Similarly, if Alice and her remotely located colleague Bob wish to converse privately in the presence of a wire tap, then Alice and Bob are the Insiders, the wire tapper is the Outsider, and any cryptosystem that is semantically secure against an eavesdropping attack solves the problem.

Now consider a statistical database. Here, information is collected by a trusted and trustworthy curator, whose goal is to release statistics of interest while protecting the privacy of the individual respondents. Here, the curator and the respondents are the Insiders, and the consumers of the statistics (eg, the public in the context of official statistics), are the Outsiders. However, the boundary is a bit murky, as the curator must give real information about the data set (else, what is the point of the database?). Indeed, it is provably impossible to guarantee the high quality of privacy enjoyed by Alice and Bob in their encrypted conversation.

Nonetheless, in such cases it is possible to give useful ad hoc and even ad omnia guarantees about privacy, sometimes with minimal distortion of statistics. This is a thriving area of research in the statistics, databases, and cryptography communities. We are excited about a new measure, "differential privacy,'' that quantifies the extent to which a privacy mechanism for responding to queries against a confidential database masks the presence or absence of individual respondents in the data set. (This is a conceptual shift from all previous work, which analyzes the difference between an adversarial user's prior and posterior views of a respondent; we now know that at least theoretically such a definition of privacy cannot be achieved.) The new notion is an ad omnia guarantee and it is useful: there are algorithmic techniques for ensuring differential privacy while carrying out many standard datamining tasks with excellent accuracy.

At the same time there are theoretical limits to what can be done in the context of private data analysis, to wit, theorems along the lines of "Any mechanism that permits too accurate answers to too many questions is blatantly non-private.'' Also, the algorithmic techniques mentioned above do not necessarily extend well to analysis of social networks and other graphs. So in this area there is much to be done, but there is a wealth of sound definitional and algorithmic techniques on which to draw.

We have seen, then, that there is privacy technology for the case that the boundary between Insiders and Outsiders is clear and when it is more murky but nicely definable, eg, through the Differential Privacy definition. When the boundary between Inside and Outside is completely porous, there is as yet no general framework for approaching the problem. Examples in this category include:

1) Outsourcing of confidential data for processing, eg, evaluation of insurance claims.

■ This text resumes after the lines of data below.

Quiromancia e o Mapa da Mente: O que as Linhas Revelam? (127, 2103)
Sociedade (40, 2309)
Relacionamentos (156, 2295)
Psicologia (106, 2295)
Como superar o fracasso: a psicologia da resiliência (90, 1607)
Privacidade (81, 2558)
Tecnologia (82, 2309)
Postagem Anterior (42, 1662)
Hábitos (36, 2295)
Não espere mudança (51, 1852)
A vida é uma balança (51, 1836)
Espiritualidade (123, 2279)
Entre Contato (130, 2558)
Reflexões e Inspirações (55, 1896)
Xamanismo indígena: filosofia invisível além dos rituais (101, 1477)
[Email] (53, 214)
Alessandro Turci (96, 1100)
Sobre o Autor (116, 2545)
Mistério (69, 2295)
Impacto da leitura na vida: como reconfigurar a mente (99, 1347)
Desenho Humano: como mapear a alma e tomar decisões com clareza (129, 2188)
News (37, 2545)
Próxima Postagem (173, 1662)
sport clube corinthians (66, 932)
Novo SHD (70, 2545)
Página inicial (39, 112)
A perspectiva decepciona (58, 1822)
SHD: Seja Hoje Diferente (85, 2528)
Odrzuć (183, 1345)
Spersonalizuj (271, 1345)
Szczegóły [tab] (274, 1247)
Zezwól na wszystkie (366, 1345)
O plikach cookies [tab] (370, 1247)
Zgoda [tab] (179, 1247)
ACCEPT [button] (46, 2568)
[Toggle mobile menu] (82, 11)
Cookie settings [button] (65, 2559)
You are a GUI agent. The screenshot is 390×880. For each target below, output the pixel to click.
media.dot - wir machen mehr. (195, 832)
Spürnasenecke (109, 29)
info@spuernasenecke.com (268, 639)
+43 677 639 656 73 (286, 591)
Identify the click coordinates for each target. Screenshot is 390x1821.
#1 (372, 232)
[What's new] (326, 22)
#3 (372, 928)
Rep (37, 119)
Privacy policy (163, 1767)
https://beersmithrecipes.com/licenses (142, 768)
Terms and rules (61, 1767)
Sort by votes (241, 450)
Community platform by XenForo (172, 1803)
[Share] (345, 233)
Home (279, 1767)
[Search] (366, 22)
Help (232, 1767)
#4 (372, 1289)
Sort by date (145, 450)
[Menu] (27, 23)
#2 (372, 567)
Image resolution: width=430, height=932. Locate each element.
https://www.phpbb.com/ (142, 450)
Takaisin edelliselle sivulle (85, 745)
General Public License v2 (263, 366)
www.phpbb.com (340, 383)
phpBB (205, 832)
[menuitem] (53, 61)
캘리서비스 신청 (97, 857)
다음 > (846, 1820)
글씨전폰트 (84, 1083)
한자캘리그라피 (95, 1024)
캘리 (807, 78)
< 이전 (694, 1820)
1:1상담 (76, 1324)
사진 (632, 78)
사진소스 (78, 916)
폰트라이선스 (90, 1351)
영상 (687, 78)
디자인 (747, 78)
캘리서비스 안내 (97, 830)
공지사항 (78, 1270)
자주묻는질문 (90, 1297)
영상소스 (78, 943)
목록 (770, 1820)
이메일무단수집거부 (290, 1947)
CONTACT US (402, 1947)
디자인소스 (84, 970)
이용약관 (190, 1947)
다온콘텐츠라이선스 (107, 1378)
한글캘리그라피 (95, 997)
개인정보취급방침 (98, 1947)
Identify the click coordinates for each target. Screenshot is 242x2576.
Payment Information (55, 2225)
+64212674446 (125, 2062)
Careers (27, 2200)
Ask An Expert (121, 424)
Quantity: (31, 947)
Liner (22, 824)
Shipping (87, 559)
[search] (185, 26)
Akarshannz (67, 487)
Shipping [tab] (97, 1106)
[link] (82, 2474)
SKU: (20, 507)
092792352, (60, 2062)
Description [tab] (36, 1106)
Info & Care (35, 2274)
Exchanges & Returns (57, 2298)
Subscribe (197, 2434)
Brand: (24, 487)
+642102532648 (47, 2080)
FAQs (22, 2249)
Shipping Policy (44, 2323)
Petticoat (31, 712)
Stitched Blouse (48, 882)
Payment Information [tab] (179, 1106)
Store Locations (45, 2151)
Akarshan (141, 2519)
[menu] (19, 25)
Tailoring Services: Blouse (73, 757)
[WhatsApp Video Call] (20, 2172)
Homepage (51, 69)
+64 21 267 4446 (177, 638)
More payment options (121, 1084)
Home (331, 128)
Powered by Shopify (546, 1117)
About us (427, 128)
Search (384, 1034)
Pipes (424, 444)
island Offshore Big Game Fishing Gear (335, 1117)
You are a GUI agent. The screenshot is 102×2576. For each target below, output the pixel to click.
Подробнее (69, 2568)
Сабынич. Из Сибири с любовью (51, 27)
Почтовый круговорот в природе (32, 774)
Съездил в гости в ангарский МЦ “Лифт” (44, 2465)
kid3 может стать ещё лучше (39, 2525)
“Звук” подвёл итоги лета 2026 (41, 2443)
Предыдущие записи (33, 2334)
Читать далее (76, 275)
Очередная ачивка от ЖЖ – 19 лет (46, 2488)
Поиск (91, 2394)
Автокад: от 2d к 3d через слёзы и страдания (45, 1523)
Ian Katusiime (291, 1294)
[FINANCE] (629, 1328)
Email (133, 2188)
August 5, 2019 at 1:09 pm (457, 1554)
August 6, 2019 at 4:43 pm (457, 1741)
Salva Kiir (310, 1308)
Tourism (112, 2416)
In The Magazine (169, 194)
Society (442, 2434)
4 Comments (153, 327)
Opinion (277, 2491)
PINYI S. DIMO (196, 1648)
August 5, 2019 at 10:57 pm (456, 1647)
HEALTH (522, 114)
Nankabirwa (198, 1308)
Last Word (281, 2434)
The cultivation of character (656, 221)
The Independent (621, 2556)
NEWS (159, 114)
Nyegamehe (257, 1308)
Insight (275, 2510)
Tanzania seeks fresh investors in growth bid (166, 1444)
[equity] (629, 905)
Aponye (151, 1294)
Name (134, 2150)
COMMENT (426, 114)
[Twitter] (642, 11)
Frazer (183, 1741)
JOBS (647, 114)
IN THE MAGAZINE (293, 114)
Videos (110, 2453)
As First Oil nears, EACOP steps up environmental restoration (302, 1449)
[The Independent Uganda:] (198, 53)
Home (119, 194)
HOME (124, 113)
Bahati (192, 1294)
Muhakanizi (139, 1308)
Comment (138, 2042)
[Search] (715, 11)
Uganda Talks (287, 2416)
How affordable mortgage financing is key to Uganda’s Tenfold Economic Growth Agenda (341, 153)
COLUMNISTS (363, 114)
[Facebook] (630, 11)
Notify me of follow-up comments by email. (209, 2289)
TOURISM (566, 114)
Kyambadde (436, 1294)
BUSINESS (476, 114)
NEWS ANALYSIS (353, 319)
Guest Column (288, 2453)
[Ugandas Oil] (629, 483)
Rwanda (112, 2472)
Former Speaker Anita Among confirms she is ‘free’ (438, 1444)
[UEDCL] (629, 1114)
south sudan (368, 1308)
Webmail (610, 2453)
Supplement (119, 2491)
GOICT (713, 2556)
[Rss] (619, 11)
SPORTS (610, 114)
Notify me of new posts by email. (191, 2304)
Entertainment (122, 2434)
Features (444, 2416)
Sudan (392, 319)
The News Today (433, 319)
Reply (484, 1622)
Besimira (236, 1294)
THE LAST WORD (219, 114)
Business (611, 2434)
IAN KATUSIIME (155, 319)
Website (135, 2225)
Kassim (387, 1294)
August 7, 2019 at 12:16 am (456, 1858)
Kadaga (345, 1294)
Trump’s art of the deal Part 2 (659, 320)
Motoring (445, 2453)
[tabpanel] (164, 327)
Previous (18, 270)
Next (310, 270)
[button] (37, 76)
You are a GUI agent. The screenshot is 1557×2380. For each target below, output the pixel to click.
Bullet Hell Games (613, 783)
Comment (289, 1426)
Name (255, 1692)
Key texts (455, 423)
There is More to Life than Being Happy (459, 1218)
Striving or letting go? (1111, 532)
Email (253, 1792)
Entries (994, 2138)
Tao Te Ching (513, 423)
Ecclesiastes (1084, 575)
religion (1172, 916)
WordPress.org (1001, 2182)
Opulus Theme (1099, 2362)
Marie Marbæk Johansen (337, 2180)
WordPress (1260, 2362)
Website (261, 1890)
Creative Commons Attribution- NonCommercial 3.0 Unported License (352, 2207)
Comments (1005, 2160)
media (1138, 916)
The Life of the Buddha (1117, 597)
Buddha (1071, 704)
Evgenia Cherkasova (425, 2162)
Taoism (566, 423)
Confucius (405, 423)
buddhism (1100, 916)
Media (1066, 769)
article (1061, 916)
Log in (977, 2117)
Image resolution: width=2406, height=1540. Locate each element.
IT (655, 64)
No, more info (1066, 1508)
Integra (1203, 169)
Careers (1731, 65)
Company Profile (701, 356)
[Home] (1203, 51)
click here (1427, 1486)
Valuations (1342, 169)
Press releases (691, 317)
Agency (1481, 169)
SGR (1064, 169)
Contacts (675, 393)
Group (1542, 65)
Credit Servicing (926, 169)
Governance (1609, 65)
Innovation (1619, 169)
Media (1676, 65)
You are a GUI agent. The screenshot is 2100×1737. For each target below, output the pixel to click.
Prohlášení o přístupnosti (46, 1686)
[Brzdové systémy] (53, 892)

2) Testing medical database software: the testers cannot be given access to real patient data, yet they must test the software on realistic databases. How can we generate truly realistic data for testing purposes? When is a synthetic database sufficiently protective of the real data on which the model for its generation is based?

3) Bug reporting: this naturally releases information to the software vendor both about the application being run and possibly the data on which it is run.

4) Datamining for counterterrorism, data fusion.


Clearly, privacy preservation in these contexts is of great importance nationally and internationally. There is urgent need for research into the questions of what can and cannot be achieved, algorithmic techniques for solving what can be solved, and social/policy mechanisms for addressing the problems with no technical solution.

Cynthia Dwork

Microsoft Research

 

Biographical Data

 

Cynthia Dwork has made fundamental contributions to complexity theory, distributed computing, and cryptography. Her current focus is the development of a mathematically rigorous framework for the privacy-preserving analysis of data. Together with several collaborators, she has articulated new and powerful privacy definitions, and applied them to data analysis problems ranging from reporting of tabular data to machine learning. This year her work on the inefficacy of anonymization in social network graphs received special recognition at the World Wide Web conference, and her 1984 work on fault-tolerant distributed computing received the ACM Edsger W. Dijkstra "test of time" award.